■ Goal of the exercise ■
Copy the following records word for word, starting with the line that contains "Identify the location of attention-item: Upcoming" and going on through the line that contains "The width and height of the screenshot is (523, 527).". Leave the pictures out of your copy.

■ Task input ■
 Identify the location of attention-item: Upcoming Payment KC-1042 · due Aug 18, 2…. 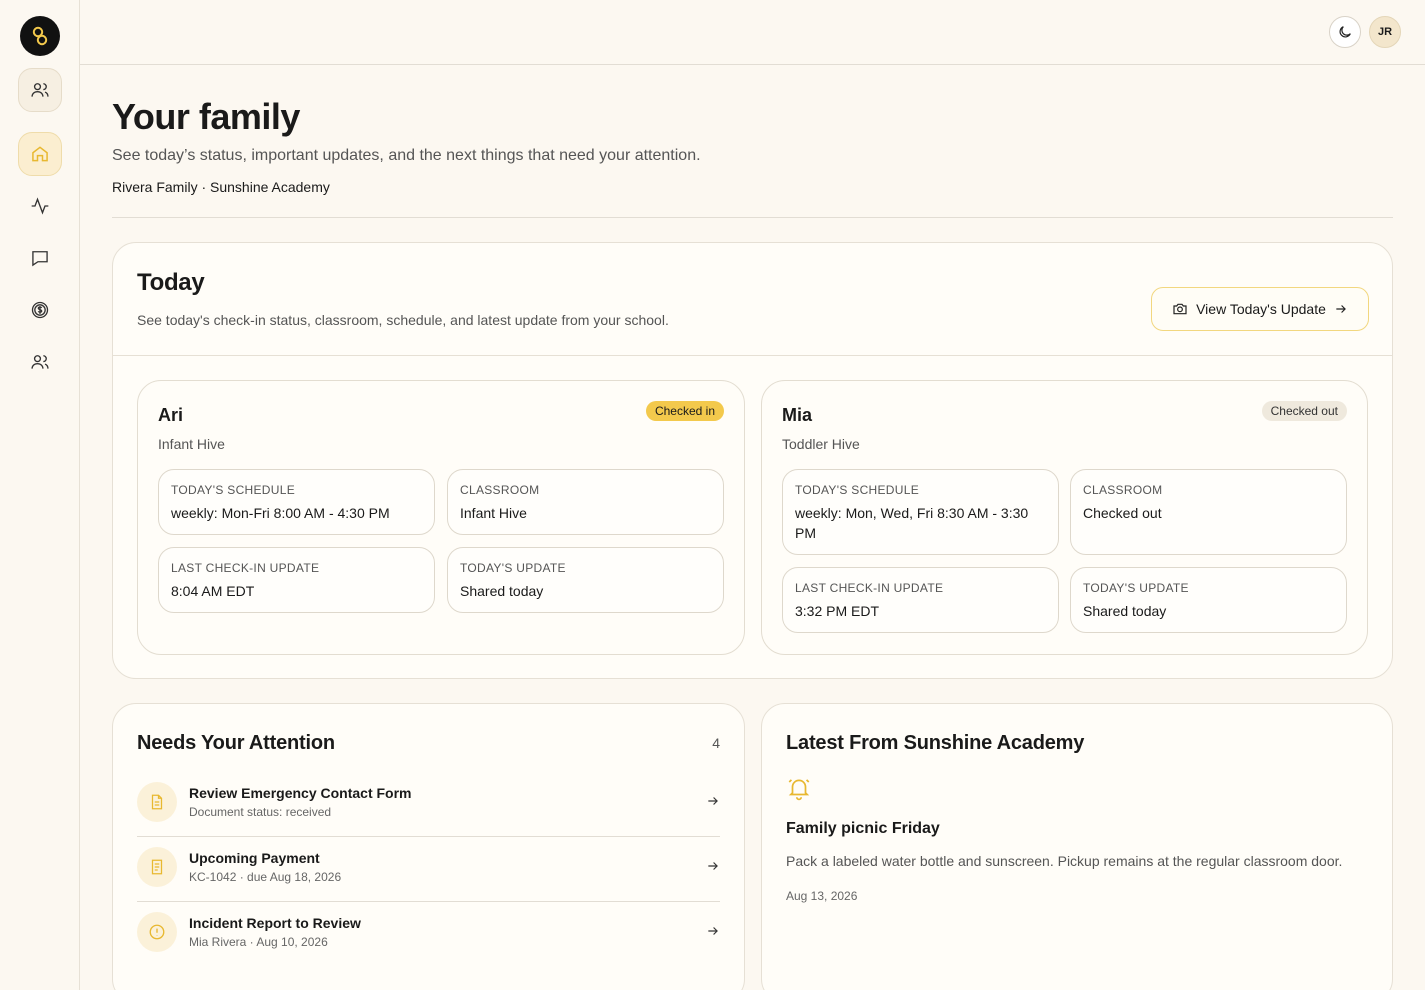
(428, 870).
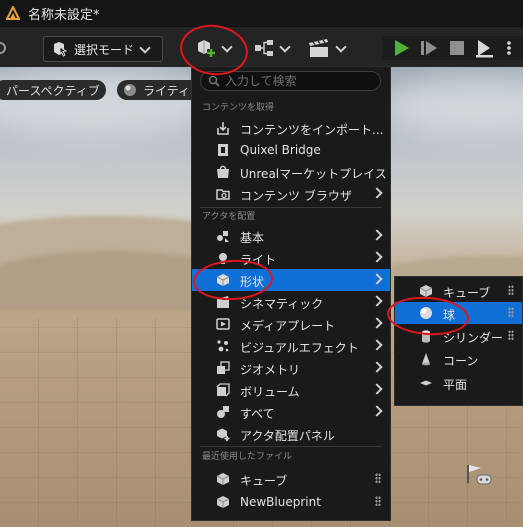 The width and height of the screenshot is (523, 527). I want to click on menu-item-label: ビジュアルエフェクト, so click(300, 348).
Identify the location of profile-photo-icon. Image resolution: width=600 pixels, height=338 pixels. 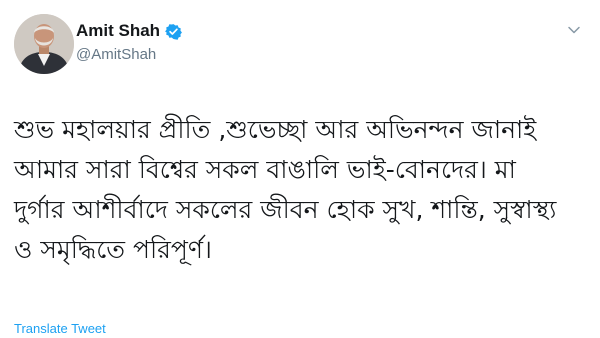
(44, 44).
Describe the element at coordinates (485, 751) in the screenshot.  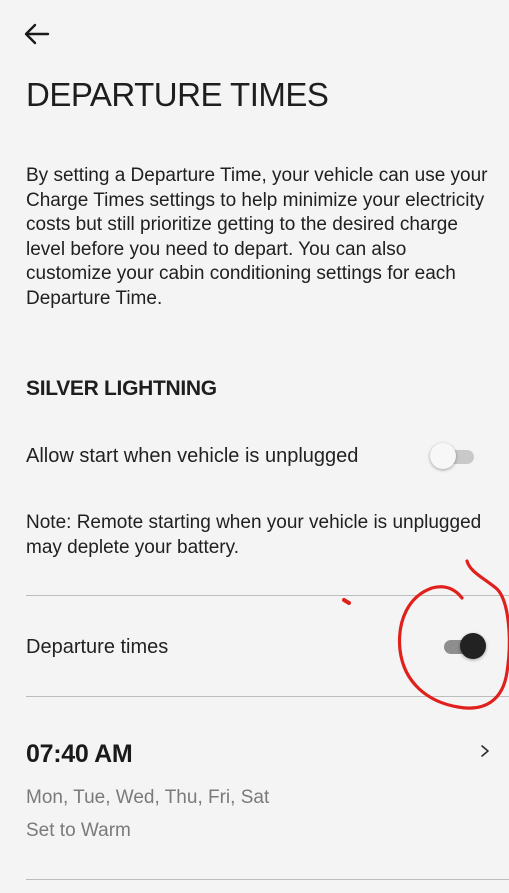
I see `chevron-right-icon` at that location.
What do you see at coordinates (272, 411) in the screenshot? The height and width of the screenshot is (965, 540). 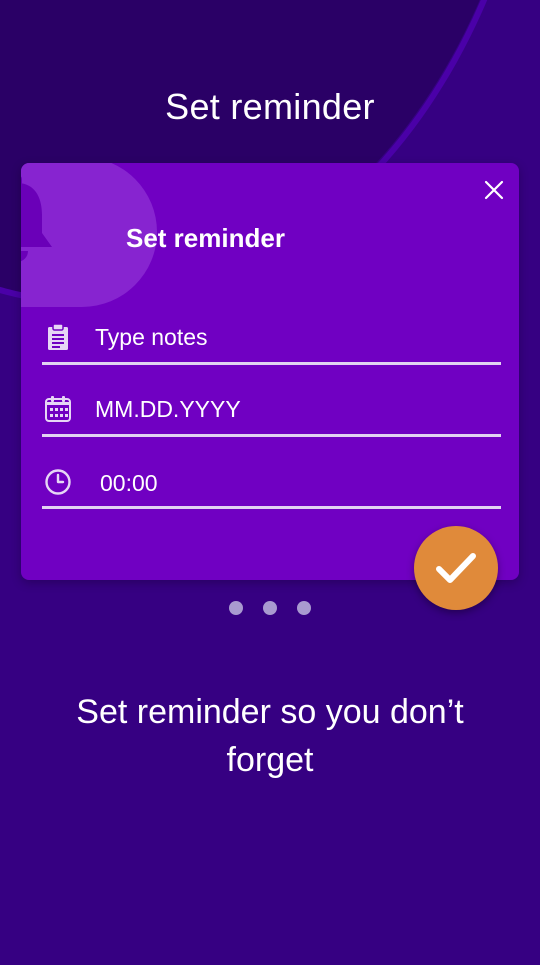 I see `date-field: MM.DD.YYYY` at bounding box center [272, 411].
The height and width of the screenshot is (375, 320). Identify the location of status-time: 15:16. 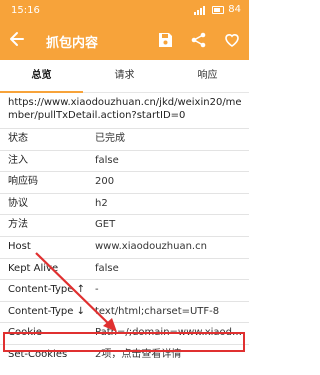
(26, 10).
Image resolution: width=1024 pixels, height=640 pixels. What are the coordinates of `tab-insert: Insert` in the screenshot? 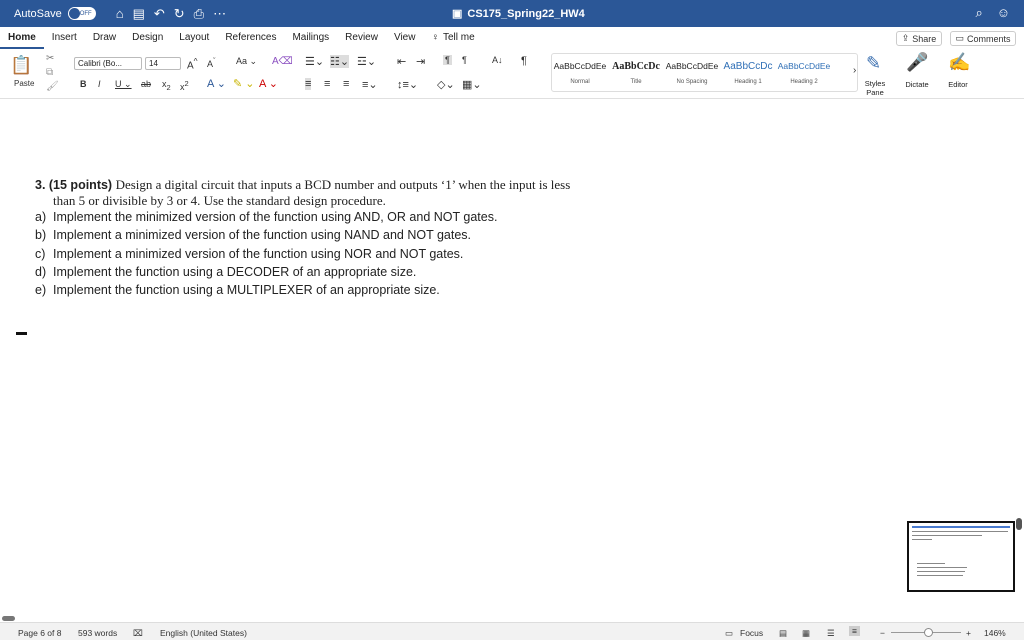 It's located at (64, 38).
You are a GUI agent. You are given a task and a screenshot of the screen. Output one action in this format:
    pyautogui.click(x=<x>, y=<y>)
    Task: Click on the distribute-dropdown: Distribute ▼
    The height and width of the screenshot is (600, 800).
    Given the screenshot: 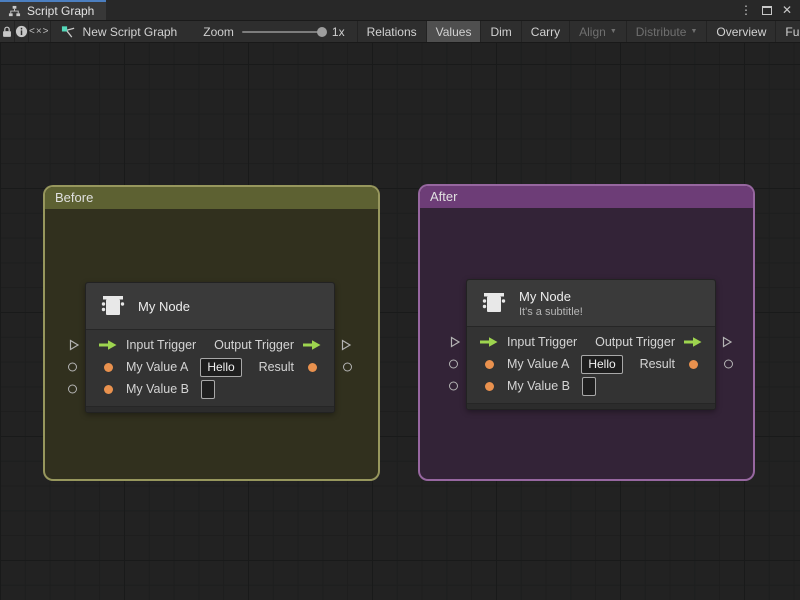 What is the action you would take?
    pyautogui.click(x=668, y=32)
==
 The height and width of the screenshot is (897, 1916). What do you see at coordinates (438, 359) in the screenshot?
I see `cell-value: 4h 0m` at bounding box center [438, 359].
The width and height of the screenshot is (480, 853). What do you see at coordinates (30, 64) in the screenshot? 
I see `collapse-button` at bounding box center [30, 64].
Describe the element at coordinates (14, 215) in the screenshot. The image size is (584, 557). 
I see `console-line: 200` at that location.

■ Written solution ■
 Identify the location of attention-item: Upcoming Payment KC-1042 · due Aug 18, 2…. 
(428, 870).
 The width and height of the screenshot is (523, 527). I want to click on menu-item-label: ビジュアルエフェクト, so click(300, 348).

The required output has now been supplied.